[Entries on where items show up]
= = = =

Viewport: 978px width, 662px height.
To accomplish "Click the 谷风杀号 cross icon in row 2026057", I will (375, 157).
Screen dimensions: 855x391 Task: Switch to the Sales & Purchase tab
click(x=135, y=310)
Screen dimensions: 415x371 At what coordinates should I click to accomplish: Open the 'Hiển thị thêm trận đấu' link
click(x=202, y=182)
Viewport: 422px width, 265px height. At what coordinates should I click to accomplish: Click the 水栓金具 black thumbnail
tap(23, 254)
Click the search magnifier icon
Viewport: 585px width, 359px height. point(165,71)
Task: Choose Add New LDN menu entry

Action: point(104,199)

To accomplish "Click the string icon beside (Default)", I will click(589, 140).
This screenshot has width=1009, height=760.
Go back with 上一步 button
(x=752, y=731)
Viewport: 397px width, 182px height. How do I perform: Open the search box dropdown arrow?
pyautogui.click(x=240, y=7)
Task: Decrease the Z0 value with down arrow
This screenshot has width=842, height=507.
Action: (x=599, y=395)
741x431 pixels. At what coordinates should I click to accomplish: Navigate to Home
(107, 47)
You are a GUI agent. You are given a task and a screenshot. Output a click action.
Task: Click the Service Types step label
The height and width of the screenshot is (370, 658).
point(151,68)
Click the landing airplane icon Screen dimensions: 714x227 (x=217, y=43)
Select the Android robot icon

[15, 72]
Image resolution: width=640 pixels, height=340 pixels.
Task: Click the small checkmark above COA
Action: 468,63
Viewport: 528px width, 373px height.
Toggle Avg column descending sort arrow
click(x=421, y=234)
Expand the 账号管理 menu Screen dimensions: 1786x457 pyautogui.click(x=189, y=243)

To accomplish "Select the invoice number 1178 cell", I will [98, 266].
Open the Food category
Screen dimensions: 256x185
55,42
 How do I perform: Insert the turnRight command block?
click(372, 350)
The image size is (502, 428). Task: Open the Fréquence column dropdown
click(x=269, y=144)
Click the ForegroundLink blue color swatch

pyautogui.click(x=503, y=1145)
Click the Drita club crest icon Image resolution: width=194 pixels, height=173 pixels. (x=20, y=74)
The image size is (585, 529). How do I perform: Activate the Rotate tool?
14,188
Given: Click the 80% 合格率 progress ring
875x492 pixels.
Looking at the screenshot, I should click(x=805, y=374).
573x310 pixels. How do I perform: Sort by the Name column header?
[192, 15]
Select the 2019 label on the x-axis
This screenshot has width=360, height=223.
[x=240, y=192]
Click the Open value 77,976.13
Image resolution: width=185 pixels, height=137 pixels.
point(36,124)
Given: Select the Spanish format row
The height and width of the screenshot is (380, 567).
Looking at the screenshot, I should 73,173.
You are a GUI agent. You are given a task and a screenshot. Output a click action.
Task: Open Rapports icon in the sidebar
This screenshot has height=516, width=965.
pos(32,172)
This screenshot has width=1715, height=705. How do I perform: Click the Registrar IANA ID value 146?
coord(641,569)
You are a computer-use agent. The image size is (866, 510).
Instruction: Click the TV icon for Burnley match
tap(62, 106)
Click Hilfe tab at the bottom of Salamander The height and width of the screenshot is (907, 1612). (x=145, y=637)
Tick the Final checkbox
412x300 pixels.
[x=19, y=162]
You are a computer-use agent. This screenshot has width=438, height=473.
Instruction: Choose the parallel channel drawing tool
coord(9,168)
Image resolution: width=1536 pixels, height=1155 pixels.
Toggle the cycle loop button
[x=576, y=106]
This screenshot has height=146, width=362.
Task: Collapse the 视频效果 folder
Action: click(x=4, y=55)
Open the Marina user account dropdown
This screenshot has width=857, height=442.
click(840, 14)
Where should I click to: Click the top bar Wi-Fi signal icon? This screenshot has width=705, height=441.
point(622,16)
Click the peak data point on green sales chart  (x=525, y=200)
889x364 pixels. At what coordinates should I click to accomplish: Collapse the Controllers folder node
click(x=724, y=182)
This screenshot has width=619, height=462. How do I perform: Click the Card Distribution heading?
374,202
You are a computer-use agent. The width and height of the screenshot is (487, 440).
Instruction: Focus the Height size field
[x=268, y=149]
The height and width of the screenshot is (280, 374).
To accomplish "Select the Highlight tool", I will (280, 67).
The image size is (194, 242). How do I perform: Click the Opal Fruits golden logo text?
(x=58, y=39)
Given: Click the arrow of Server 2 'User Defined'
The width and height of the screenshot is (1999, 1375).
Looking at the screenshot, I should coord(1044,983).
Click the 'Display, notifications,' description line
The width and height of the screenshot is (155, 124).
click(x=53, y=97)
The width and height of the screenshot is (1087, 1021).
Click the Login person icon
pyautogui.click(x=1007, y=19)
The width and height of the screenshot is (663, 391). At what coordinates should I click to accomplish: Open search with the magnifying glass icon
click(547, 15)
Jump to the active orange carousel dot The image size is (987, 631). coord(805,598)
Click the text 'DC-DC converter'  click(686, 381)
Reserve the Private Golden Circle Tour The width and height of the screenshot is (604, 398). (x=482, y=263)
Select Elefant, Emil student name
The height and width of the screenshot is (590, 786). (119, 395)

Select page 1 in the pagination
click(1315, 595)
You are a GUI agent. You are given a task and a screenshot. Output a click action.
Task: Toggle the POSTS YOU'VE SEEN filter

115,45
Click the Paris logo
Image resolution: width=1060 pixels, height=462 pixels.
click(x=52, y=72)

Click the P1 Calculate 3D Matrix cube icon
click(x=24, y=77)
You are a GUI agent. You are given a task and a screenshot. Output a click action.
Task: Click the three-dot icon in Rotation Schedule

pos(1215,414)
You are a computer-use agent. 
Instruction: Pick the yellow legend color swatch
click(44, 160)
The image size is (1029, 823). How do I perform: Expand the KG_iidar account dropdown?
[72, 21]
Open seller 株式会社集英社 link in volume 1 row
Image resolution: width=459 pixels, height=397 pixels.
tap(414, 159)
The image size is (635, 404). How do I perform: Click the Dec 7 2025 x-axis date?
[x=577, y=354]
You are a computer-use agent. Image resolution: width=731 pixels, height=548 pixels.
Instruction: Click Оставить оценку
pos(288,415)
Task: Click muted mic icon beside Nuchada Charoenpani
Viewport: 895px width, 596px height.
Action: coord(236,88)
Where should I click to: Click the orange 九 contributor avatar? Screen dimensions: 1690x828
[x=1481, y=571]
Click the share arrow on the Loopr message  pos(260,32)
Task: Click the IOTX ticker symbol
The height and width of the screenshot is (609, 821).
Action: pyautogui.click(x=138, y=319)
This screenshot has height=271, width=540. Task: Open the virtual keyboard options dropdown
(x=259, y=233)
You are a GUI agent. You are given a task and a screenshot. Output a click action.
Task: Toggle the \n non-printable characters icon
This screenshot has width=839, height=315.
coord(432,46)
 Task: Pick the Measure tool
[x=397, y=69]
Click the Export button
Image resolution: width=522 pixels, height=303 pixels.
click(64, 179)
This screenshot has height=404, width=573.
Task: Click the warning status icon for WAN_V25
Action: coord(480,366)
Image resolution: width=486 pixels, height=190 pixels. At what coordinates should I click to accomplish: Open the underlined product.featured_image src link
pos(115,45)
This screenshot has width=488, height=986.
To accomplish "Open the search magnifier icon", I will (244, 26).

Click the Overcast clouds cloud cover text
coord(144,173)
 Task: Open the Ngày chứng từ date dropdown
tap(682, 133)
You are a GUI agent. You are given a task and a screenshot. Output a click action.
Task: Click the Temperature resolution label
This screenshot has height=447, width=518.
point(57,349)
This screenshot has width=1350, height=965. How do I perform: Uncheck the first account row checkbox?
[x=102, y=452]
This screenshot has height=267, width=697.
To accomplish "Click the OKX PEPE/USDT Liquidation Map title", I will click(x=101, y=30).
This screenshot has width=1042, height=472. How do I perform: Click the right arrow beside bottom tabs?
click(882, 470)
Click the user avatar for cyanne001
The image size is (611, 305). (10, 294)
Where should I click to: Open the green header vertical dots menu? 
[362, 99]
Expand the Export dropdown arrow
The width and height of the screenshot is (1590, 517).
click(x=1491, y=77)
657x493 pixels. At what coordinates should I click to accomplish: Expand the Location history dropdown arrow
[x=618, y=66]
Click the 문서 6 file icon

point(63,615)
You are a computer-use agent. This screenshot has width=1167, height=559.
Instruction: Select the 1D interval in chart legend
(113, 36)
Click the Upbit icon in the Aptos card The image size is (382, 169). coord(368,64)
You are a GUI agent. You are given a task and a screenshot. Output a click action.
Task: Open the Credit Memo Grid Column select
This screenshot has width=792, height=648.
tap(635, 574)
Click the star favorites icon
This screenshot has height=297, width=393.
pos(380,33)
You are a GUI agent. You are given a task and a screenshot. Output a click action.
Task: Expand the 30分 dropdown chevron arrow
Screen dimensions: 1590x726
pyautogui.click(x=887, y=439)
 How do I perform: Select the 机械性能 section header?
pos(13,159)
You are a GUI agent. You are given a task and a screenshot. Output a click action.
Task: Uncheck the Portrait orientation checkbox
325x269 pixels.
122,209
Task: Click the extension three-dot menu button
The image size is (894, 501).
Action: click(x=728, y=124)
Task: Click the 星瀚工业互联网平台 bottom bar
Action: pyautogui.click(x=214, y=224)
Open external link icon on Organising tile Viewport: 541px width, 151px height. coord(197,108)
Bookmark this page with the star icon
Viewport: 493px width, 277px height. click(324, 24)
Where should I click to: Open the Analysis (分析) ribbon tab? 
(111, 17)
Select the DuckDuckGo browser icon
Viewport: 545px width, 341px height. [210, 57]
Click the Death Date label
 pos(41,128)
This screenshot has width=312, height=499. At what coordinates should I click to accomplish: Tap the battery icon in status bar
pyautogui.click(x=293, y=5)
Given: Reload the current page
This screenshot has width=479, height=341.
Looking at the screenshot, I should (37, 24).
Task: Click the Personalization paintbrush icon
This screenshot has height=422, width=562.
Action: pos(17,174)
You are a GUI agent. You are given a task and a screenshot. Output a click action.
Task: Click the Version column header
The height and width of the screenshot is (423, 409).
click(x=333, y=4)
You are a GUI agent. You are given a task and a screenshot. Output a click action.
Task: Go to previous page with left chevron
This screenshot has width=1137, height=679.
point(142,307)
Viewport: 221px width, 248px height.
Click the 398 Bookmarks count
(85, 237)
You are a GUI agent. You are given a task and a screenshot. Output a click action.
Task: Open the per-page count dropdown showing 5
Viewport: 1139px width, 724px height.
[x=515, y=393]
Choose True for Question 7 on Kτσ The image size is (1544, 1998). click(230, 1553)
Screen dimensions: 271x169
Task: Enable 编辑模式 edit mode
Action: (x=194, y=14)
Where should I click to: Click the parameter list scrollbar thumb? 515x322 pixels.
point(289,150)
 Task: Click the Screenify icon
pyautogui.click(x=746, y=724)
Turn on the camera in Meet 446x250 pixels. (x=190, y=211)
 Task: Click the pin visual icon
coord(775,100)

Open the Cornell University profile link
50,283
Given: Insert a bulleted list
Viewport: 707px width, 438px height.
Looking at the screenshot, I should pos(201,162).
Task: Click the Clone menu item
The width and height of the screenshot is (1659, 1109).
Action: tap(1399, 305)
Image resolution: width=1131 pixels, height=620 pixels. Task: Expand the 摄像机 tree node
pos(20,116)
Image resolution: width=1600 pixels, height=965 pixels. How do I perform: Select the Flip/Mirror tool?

= = = =

INSTRUCTIONS FOR THE TASK = Turn the lines of the material between the line holding "Task: Pick the Measure tool" and the line holding "pyautogui.click(x=887, y=439)", inclusive, into a JSON list of strings with one string per line, leaving out blank lines.

FULL ANSWER =
[
  " Task: Pick the Measure tool",
  "[x=397, y=69]",
  "Click the Export button",
  "Image resolution: width=522 pixels, height=303 pixels.",
  "click(64, 179)",
  "This screenshot has height=404, width=573.",
  "Task: Click the warning status icon for WAN_V25",
  "Action: coord(480,366)",
  "Image resolution: width=486 pixels, height=190 pixels. At what coordinates should I click to accomplish: Open the underlined product.featured_image src link",
  "pos(115,45)",
  "This screenshot has width=488, height=986.",
  "To accomplish \"Open the search magnifier icon\", I will (244, 26).",
  "Click the Overcast clouds cloud cover text",
  "coord(144,173)",
  " Task: Open the Ngày chứng từ date dropdown",
  "tap(682, 133)",
  "You are a GUI agent. You are given a task and a screenshot. Output a click action.",
  "Task: Click the Temperature resolution label",
  "This screenshot has height=447, width=518.",
  "point(57,349)",
  "This screenshot has width=1350, height=965. How do I perform: Uncheck the first account row checkbox?",
  "[x=102, y=452]",
  "This screenshot has height=267, width=697.",
  "To accomplish \"Click the OKX PEPE/USDT Liquidation Map title\", I will click(x=101, y=30).",
  "This screenshot has width=1042, height=472. How do I perform: Click the right arrow beside bottom tabs?",
  "click(882, 470)",
  "Click the user avatar for cyanne001",
  "The image size is (611, 305). (10, 294)",
  "Where should I click to: Open the green header vertical dots menu? ",
  "[362, 99]",
  "Expand the Export dropdown arrow",
  "The width and height of the screenshot is (1590, 517).",
  "click(x=1491, y=77)",
  "657x493 pixels. At what coordinates should I click to accomplish: Expand the Location history dropdown arrow",
  "[x=618, y=66]",
  "Click the 문서 6 file icon",
  "point(63,615)",
  "You are a computer-use agent. This screenshot has width=1167, height=559.",
  "Instruction: Select the 1D interval in chart legend",
  "(113, 36)",
  "Click the Upbit icon in the Aptos card The image size is (382, 169). coord(368,64)",
  "You are a GUI agent. You are given a task and a screenshot. Output a click action.",
  "Task: Open the Credit Memo Grid Column select",
  "This screenshot has width=792, height=648.",
  "tap(635, 574)",
  "Click the star favorites icon",
  "This screenshot has height=297, width=393.",
  "pos(380,33)",
  "You are a GUI agent. You are given a task and a screenshot. Output a click action.",
  "Task: Expand the 30分 dropdown chevron arrow",
  "Screen dimensions: 1590x726",
  "pyautogui.click(x=887, y=439)"
]